The case has been referred back to the Federal Circuit Court for trial.

Care should be taken when dealing with a request from a patient or a carer of a patient with a communication difficulties to ensure compliance with, amongst other obligations, discrimination laws.

Practical Tips
  • Be aware of your duty of care
  • Use qualified interpreters where relevant.
  • Indicators of when an interpreter may be required are if the patient (or their carer or legal representative):
    • asks for an interpreter;
    • can’t answer your questions easily;
    • can’t repeat back information accurately;
    • has poor or limited English or is deaf; or
    • uses family or friends to communicate.
  • Practitioners must satisfy themselves that the substance of the information has been conveyed and has been understood by the patient.
  • The best way to ascertain if the information has been understood by a patient (and correctly interpreted by an interpreter) is by the “teach-back” method and to avoid leading questions or questions which invite “yes” or “no” answers. For example, under the “teach-back” method, the patient should be able to repeat back the information accurately. Rather than say “Do you understand?” say “I want to make sure that you understand. Can you tell me in your own words….?”
  • If you believe that an interpreter is not correctly interpreting the message, then you should (except in the case of an emergency) re-schedule the consultation with another interpreter and inform your facility of the problem with the interpreter.
  • Keep adequate notes of the consent process, what was explained.
  • If relevant, use patient information sheets disclosing material risks.
  • Do not rely upon family members to interpret. Patients may not wish to freely explain their condition with family members.
  • Family members may not be bound by confidentiality and are not familiar with medical terminology.
  • Do not use bilingual staff to interpret – they are not credentialed and will be diverted from their other duties.
  • Public facilities must be aware of relevant policies. For example: NSW Health Policies – PD2006_053 Interpreters – Standard Procedure for Working with Health Care Interpreters states that:
    • NSW Legislation requires that public sector agencies and services provide equitable access to people from non-English speaking backgrounds and people who are deaf.
    • Health care interpreters are to be used in all health care situations where communication is essential.
    • Both health care providers and patients/clients have a right to request a health care interpreter.
    • Professional accredited health care interpreters provide interpreting services within the NSW public system. The service is available 24 hours a day, 7 days a week.
    • The need for an interpreter should be recorded in a prominent place on the patients/client’s medical record.
    • Consent obtained without the use of a professional interpreter (e.g. a relative or friend) may not be legally valid.
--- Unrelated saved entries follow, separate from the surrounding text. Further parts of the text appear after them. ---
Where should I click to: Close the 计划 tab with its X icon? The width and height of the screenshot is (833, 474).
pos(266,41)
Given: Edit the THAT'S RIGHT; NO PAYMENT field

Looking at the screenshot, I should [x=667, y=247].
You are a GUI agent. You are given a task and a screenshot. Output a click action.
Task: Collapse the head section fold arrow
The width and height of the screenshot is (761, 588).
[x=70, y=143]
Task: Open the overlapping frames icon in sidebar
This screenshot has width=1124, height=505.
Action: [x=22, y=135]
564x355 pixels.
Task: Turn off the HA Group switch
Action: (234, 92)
    • Health care interpreters can usually provide short written translations which are directly related to the individual patient/client.
    • Where possible, requests for interpreters should be made in advance.
    • Health care interpreters are professionally trained interpreters and abide by a professional code of ethics.
    • Bilingual health care staff are not to be used as interpreters.
Interpreter services
  • Public hospitals usually have an interpreter service available – refer to your State/Territory Health Department.
  • The Translating and Interpreter Services provides interpreting services for medical practitioners: https://tisonline.tisnational.gov.au/RegisterAgency.
  • Medical practitioners (defined as general practitioners and medical specialists) are eligible for the Department of Social Services’ Free Interpreting Service and access to the Doctors Priority Line (DPL) when providing services that are:
    • Medicare-rebateable
    • delivered in private practice
    • provided to non-English speakers who are Australian citizens, permanent residents, Temporary Humanitarian
    • Stay (subclass 449); Temporary Humanitarian Concern (subclass 786); Temporary Protection (subclass 785); and Safe Haven Enterprise (subclass 790) visa holders.